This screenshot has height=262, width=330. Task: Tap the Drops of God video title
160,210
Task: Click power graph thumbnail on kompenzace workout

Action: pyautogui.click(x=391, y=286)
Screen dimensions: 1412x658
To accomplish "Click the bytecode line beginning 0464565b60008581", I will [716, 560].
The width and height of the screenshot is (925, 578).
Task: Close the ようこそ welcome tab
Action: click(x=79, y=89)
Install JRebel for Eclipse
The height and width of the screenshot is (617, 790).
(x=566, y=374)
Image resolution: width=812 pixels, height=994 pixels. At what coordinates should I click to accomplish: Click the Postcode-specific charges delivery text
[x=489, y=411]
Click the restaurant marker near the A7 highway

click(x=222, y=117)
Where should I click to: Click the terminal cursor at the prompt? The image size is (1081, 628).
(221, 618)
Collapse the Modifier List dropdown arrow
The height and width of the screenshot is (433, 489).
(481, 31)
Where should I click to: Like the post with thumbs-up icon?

-.-.-

Exercise description:
Would you print exactly the lines from the first line of the entries above through the line that has "Screen dimensions: 1412x658", both included, and stop there?

Task answer:
This screenshot has height=262, width=330. Task: Tap the Drops of God video title
160,210
Task: Click power graph thumbnail on kompenzace workout

Action: pyautogui.click(x=391, y=286)
Screen dimensions: 1412x658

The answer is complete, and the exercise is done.